Now sure, many doctors WILL use the word "fact" as a short-hand used when communicating with patients, since most people are suckers for falling for the claims of some scammer who professes to KNOW an absolute when they don't, vs someone who couches the honest and truthful answer with room for uncertainties (where NO absolutes exist, with TOTAL certainty). So people usually fall victim to the former's braggadocios claim of certainty.
That false certainty is depicted in Eric Hovind's approach to debating Thunderfoot, where Eric tries to exploit a scientist's honest disclosure of their lack of ABSOLUTE certainty, in order to conclude that believing in God is BETTER, that he KNOWS God exists:
http://www.youtube.com/watch?v=hGjaEMP8ACU
(there's a full video on the encounter on Thunderfoot's YouTube page, if you're a masochist for torture.)
IMO, Thunderfoot gets a bit too esoteric for Eric (who's clearly never taken a philosophy course before, or at least didn't learn anything), as Thunderfoot fails to connect on his level by not explaining in terms Eric can grasp. Eric wants to engage in pseudo-intellectual babble in a futile effort to prove God exists, where he asks Thunderfoot a series of silly malformed questions designed only to make him look weak on camera to believers, based on his dubious claim of possessing ABSOLUTE knowledge handed down from God. Instead, Eric only looks the fool who cannot grasp the basic difference between 'assumptions' and 'knowledge' claims. Thunderfoot runs a 'retard count' on his same footage, which only makes him appear as arrogant and childish, IMO.)

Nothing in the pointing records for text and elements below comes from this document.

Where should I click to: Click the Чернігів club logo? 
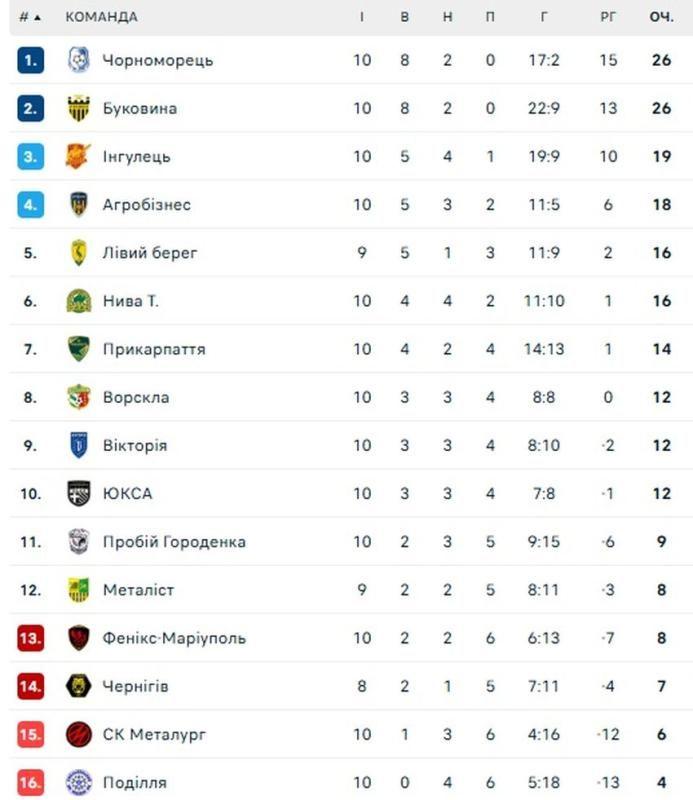click(78, 686)
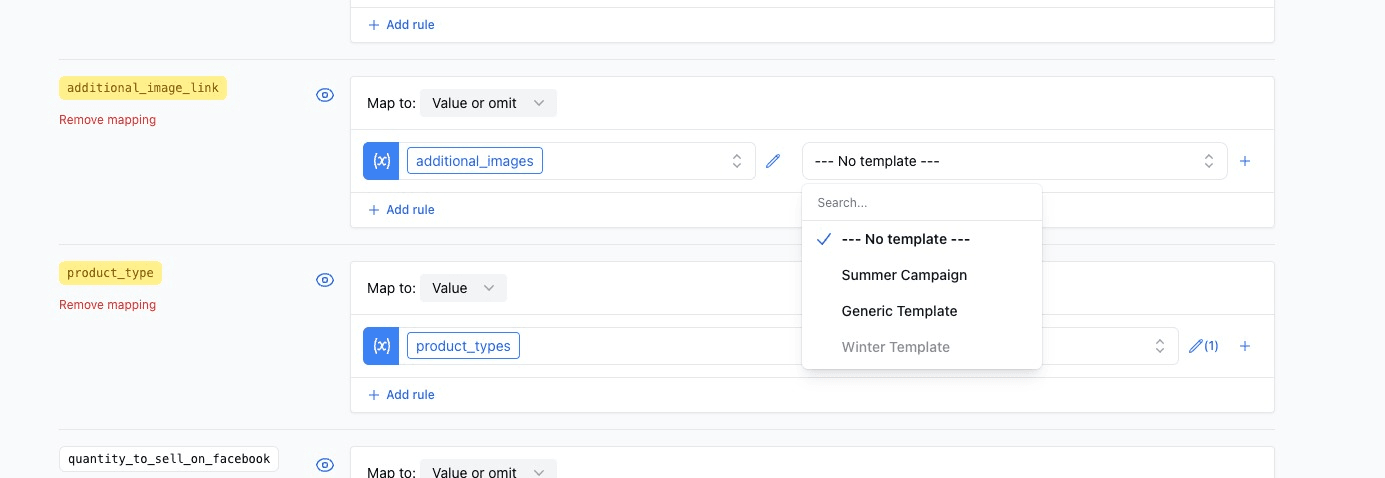
Task: Click the variable icon beside product_types
Action: [381, 346]
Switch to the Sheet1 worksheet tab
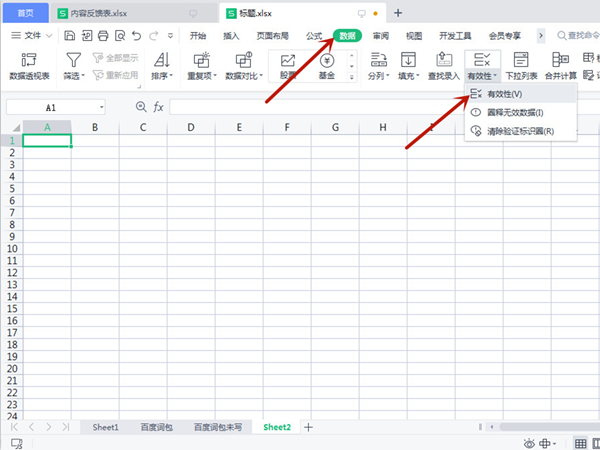Image resolution: width=600 pixels, height=450 pixels. click(x=105, y=427)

Creationists seemingly doesn't understand the language of science is STATISTICAL ANALYSIS, a method that determines only the LIKELIHOOD of a claim based on PROBABILITIES (where p=1 is almost NEVER achieved, except by randomness). Instead of waiting for absolutes, the certainty required to act on a claim is gauged by relying on 'confidence intervals', a calculation that determines the PROBABILITY of an outcome being not just due to random chance, but how tightly the outcome is correlated with the proposed cause. It's WHY scientists run 'best-fit' calculations to interpret the data, not looking for ABSOLUTE certainty, but the best-fitting model that explains the observations.
Underneath all of that remains a HUGE asterisk of making no claim to certainty, a YMMV statement, and is overlooked by many non-scientists (or those who seek to turn science into a religion, which it most defininitely is NOT).